Bav will still take on wide-ranging consultancy work while ‘in retirement’ and continue to actively supervise his current PhD students, including Trish and Wally Franklin’s whale research at Hervey Bay.
He says his peak experience during his years of service was the day in 2001 that his team won five Cooperative Research Centre (CRC) grants in one fell swoop – CRC GrainFoods, CRC Sugar, CRC Tourism, CRC Molecular Plant Breeding and CRC Desert Knowledge – now bringing in around $6 million dollars of research funding annually.
He also cites the appointment of outstanding research scientist Professor Robert Henry as one of the highlights of his own career: “Enticing a man of that calibre to come and work for us was an incredible thrill and we have enjoyed the most excellent relationship over the years.
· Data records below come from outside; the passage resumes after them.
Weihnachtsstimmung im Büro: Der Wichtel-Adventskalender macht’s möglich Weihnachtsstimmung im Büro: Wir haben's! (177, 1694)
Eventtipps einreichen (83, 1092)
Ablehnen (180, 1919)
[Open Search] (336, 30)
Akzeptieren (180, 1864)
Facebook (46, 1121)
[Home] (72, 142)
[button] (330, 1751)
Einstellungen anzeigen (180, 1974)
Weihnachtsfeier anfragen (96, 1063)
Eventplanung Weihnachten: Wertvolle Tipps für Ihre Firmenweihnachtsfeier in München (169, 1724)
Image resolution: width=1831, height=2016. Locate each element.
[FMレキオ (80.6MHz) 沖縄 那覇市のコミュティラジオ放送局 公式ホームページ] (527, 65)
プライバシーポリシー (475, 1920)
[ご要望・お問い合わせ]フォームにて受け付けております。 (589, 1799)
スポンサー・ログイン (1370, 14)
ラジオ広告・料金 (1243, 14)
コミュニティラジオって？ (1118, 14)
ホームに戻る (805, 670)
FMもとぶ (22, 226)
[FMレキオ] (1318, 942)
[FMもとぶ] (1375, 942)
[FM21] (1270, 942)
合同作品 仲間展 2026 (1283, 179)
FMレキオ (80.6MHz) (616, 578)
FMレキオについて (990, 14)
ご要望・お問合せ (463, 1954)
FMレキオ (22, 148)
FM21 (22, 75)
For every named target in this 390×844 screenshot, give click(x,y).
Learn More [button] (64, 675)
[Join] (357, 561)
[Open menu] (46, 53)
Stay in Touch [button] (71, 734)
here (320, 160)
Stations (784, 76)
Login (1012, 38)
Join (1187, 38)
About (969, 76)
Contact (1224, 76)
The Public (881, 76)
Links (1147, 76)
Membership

I will really miss working with Robert as well as all of the amazingly supportive and enthusiastic staff at the Graduate Research College who consistently pull together so well as a team.”
Setting up the Graduate Research College – the first of its kind in Australia – is another milestone of which he is justifiably proud.
Bav is modest about his own personal research achievements but he has researched and published extensively on everything from bats, rats, fish and lizards to whales, dingoes and tapeworms.
He has also had two animal species named in his honour: Baverstock’s Inland Bat (Vespadelus baverstocki) and the anal parasite of the Australian stingray (Parachristanella baverstocki).
“All research is incredibly exciting to me,” he said with infectious enthusiasm. “I have always been interested in nature and after watching TV nature documentaries as a boy I decided that I could have fun and be paid for it by becoming a zoologist.”
Bav went on to establish a career in zoology and genetics with various establishments, including the Institute of Medical and Veterinary Science and the South Australian Museum, where he headed the Evolutionary Biology Unit studying Australian animals and their origins, before coming to Southern Cross University.
“Dare to be different” is Bav’s parting message to his Southern Cross University colleagues. “We will never make an impact if we just follow the crowd. We need to be more overtly, consciously and aggressively different across everything we do. We can’t possibly beat the ‘Group of 8’ universities if we try and play their game so we need to be unique and proud of it. Then they will be emulating us.”
At Bav’s farewell Vice-Chancellor Professor Paul Clark announced that a research scholarship would be established in Professor Baverstock’s name as a tribute to his significant contribution to the University. The scholarship will be known as the Peter Baverstock Research Career Path Scholarship. He will be further honoured as an Emeritus Professor.
Professor Neal Ryan has been named as the new Pro Vice-Chancellor (Research) for the University.
Photo: Wearing his heart on his hat – Professor Peter Baverstock retires from Southern Cross University this week to ‘go fishing’.